_What to work on_
Word for word, set down every record that appears below.

Material supplied section start

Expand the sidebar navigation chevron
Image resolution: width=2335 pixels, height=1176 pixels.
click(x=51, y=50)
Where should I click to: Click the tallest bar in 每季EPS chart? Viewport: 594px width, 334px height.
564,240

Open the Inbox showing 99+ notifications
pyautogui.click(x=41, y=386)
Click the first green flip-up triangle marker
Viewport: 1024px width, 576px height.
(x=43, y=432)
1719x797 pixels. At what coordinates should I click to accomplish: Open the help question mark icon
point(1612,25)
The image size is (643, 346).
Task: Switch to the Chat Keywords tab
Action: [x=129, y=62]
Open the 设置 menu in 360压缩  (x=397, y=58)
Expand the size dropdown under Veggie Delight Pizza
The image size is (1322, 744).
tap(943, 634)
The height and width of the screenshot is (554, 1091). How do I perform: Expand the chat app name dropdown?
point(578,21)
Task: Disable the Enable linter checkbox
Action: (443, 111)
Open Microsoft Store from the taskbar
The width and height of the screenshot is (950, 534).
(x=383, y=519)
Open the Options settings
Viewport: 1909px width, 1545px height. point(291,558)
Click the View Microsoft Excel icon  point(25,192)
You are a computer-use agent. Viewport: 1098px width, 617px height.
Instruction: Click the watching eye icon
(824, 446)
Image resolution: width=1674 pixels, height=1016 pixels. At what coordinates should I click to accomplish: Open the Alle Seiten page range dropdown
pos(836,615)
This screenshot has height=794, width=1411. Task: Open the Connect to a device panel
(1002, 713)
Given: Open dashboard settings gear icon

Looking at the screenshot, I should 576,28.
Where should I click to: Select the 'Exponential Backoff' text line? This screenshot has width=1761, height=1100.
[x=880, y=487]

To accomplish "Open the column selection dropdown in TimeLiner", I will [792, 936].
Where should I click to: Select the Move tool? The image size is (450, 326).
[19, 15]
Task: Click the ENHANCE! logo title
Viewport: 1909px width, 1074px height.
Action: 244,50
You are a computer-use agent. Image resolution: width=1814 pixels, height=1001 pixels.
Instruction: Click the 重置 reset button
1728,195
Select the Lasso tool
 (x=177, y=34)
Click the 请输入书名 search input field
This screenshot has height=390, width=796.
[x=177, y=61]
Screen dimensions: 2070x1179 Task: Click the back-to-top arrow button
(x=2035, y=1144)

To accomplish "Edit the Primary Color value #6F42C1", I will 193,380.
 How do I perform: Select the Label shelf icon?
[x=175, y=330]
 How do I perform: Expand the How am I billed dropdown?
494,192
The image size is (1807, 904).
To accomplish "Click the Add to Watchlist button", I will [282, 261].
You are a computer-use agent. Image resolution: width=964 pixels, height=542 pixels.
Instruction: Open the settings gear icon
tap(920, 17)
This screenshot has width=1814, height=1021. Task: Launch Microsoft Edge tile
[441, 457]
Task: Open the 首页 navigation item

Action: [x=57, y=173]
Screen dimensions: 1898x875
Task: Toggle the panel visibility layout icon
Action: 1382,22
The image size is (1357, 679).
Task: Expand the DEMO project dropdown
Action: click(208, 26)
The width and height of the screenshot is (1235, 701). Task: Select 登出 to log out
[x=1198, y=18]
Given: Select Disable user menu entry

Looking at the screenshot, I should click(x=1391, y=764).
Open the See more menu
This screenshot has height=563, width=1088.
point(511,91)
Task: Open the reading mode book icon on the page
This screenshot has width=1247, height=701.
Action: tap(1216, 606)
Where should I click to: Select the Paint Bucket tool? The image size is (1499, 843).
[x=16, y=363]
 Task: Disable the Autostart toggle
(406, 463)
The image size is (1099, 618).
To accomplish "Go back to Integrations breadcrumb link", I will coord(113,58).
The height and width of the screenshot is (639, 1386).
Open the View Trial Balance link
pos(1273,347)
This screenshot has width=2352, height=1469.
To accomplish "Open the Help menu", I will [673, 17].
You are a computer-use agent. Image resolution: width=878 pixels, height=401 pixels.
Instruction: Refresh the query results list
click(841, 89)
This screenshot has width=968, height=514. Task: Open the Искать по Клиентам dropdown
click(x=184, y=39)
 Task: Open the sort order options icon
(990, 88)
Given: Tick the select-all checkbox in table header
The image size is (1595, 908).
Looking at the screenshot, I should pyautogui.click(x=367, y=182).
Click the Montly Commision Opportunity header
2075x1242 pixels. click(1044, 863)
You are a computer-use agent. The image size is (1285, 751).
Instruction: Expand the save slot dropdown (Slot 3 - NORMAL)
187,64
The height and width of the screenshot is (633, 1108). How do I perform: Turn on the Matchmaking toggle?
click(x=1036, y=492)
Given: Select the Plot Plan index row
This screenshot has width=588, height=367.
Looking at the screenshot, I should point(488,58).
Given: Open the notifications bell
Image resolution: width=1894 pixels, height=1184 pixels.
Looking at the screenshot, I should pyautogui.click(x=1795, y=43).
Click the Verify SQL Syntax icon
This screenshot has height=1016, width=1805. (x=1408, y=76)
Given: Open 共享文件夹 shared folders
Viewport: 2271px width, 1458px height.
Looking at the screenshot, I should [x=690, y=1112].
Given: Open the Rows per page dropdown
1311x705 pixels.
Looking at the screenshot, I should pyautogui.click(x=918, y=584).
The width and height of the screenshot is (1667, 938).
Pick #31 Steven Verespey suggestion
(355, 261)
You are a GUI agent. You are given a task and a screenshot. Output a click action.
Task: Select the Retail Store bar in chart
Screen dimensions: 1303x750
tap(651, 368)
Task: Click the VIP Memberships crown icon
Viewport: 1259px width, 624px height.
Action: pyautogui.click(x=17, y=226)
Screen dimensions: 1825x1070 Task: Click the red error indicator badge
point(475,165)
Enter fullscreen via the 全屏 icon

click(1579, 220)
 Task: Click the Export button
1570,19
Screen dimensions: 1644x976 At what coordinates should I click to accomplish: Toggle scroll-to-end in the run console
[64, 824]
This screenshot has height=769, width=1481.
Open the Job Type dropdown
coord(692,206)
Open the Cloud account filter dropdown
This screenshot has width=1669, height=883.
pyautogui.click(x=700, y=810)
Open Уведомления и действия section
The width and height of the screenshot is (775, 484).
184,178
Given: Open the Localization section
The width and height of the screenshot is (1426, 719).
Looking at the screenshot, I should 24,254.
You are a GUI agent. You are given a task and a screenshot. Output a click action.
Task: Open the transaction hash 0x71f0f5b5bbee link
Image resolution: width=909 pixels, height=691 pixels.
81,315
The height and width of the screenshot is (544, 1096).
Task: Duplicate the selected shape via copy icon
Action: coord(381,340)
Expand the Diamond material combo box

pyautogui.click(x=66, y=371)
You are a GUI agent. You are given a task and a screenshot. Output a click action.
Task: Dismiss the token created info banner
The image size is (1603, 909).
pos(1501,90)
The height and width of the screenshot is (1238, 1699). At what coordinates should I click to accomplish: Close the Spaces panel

Material supplied section end

_Solved exercise_
Expand the sidebar navigation chevron
Image resolution: width=2335 pixels, height=1176 pixels.
click(x=51, y=50)
Where should I click to: Click the tallest bar in 每季EPS chart? Viewport: 594px width, 334px height.
564,240

Open the Inbox showing 99+ notifications
pyautogui.click(x=41, y=386)
Click the first green flip-up triangle marker
Viewport: 1024px width, 576px height.
(x=43, y=432)
1719x797 pixels. At what coordinates should I click to accomplish: Open the help question mark icon
point(1612,25)
The image size is (643, 346).
Task: Switch to the Chat Keywords tab
Action: [x=129, y=62]
Open the 设置 menu in 360压缩  (x=397, y=58)
Expand the size dropdown under Veggie Delight Pizza
The image size is (1322, 744).
tap(943, 634)
The height and width of the screenshot is (554, 1091). How do I perform: Expand the chat app name dropdown?
point(578,21)
Task: Disable the Enable linter checkbox
Action: (443, 111)
Open Microsoft Store from the taskbar
The width and height of the screenshot is (950, 534).
(x=383, y=519)
Open the Options settings
Viewport: 1909px width, 1545px height. point(291,558)
Click the View Microsoft Excel icon  point(25,192)
You are a computer-use agent. Viewport: 1098px width, 617px height.
Instruction: Click the watching eye icon
(824, 446)
Image resolution: width=1674 pixels, height=1016 pixels. At what coordinates should I click to accomplish: Open the Alle Seiten page range dropdown
pos(836,615)
This screenshot has height=794, width=1411. Task: Open the Connect to a device panel
(1002, 713)
Given: Open dashboard settings gear icon

Looking at the screenshot, I should 576,28.
Where should I click to: Select the 'Exponential Backoff' text line? This screenshot has width=1761, height=1100.
[x=880, y=487]

To accomplish "Open the column selection dropdown in TimeLiner", I will [792, 936].
Where should I click to: Select the Move tool? The image size is (450, 326).
[19, 15]
Task: Click the ENHANCE! logo title
Viewport: 1909px width, 1074px height.
Action: 244,50
You are a computer-use agent. Image resolution: width=1814 pixels, height=1001 pixels.
Instruction: Click the 重置 reset button
1728,195
Select the Lasso tool
 (x=177, y=34)
Click the 请输入书名 search input field
This screenshot has height=390, width=796.
[x=177, y=61]
Screen dimensions: 2070x1179 Task: Click the back-to-top arrow button
(x=2035, y=1144)

To accomplish "Edit the Primary Color value #6F42C1", I will 193,380.
 How do I perform: Select the Label shelf icon?
[x=175, y=330]
 How do I perform: Expand the How am I billed dropdown?
494,192
The image size is (1807, 904).
To accomplish "Click the Add to Watchlist button", I will [282, 261].
You are a computer-use agent. Image resolution: width=964 pixels, height=542 pixels.
Instruction: Open the settings gear icon
tap(920, 17)
This screenshot has width=1814, height=1021. Task: Launch Microsoft Edge tile
[441, 457]
Task: Open the 首页 navigation item

Action: [x=57, y=173]
Screen dimensions: 1898x875
Task: Toggle the panel visibility layout icon
Action: 1382,22
The image size is (1357, 679).
Task: Expand the DEMO project dropdown
Action: click(208, 26)
The width and height of the screenshot is (1235, 701). Task: Select 登出 to log out
[x=1198, y=18]
Given: Select Disable user menu entry

Looking at the screenshot, I should click(x=1391, y=764).
Open the See more menu
This screenshot has height=563, width=1088.
point(511,91)
Task: Open the reading mode book icon on the page
This screenshot has width=1247, height=701.
Action: tap(1216, 606)
Where should I click to: Select the Paint Bucket tool? The image size is (1499, 843).
[x=16, y=363]
 Task: Disable the Autostart toggle
(406, 463)
The image size is (1099, 618).
To accomplish "Go back to Integrations breadcrumb link", I will coord(113,58).
The height and width of the screenshot is (639, 1386).
Open the View Trial Balance link
pos(1273,347)
This screenshot has width=2352, height=1469.
To accomplish "Open the Help menu", I will [673, 17].
You are a computer-use agent. Image resolution: width=878 pixels, height=401 pixels.
Instruction: Refresh the query results list
click(841, 89)
This screenshot has width=968, height=514. Task: Open the Искать по Клиентам dropdown
click(x=184, y=39)
 Task: Open the sort order options icon
(990, 88)
Given: Tick the select-all checkbox in table header
The image size is (1595, 908).
Looking at the screenshot, I should pyautogui.click(x=367, y=182).
Click the Montly Commision Opportunity header
2075x1242 pixels. click(1044, 863)
You are a computer-use agent. The image size is (1285, 751).
Instruction: Expand the save slot dropdown (Slot 3 - NORMAL)
187,64
The height and width of the screenshot is (633, 1108). How do I perform: Turn on the Matchmaking toggle?
click(x=1036, y=492)
Given: Select the Plot Plan index row
This screenshot has width=588, height=367.
Looking at the screenshot, I should point(488,58).
Given: Open the notifications bell
Image resolution: width=1894 pixels, height=1184 pixels.
Looking at the screenshot, I should pyautogui.click(x=1795, y=43).
Click the Verify SQL Syntax icon
This screenshot has height=1016, width=1805. (x=1408, y=76)
Given: Open 共享文件夹 shared folders
Viewport: 2271px width, 1458px height.
Looking at the screenshot, I should [x=690, y=1112].
Given: Open the Rows per page dropdown
1311x705 pixels.
Looking at the screenshot, I should pyautogui.click(x=918, y=584).
The width and height of the screenshot is (1667, 938).
Pick #31 Steven Verespey suggestion
(355, 261)
You are a GUI agent. You are given a task and a screenshot. Output a click action.
Task: Select the Retail Store bar in chart
Screen dimensions: 1303x750
tap(651, 368)
Task: Click the VIP Memberships crown icon
Viewport: 1259px width, 624px height.
Action: pyautogui.click(x=17, y=226)
Screen dimensions: 1825x1070 Task: Click the red error indicator badge
point(475,165)
Enter fullscreen via the 全屏 icon

click(1579, 220)
 Task: Click the Export button
1570,19
Screen dimensions: 1644x976 At what coordinates should I click to accomplish: Toggle scroll-to-end in the run console
[64, 824]
This screenshot has height=769, width=1481.
Open the Job Type dropdown
coord(692,206)
Open the Cloud account filter dropdown
This screenshot has width=1669, height=883.
pyautogui.click(x=700, y=810)
Open Уведомления и действия section
The width and height of the screenshot is (775, 484).
184,178
Given: Open the Localization section
The width and height of the screenshot is (1426, 719).
Looking at the screenshot, I should 24,254.
You are a GUI agent. You are given a task and a screenshot. Output a click action.
Task: Open the transaction hash 0x71f0f5b5bbee link
Image resolution: width=909 pixels, height=691 pixels.
81,315
The height and width of the screenshot is (544, 1096).
Task: Duplicate the selected shape via copy icon
Action: coord(381,340)
Expand the Diamond material combo box

pyautogui.click(x=66, y=371)
You are a GUI agent. You are given a task and a screenshot. Output a click action.
Task: Dismiss the token created info banner
The image size is (1603, 909).
pos(1501,90)
The height and width of the screenshot is (1238, 1699). At what coordinates should I click to accomplish: Close the Spaces panel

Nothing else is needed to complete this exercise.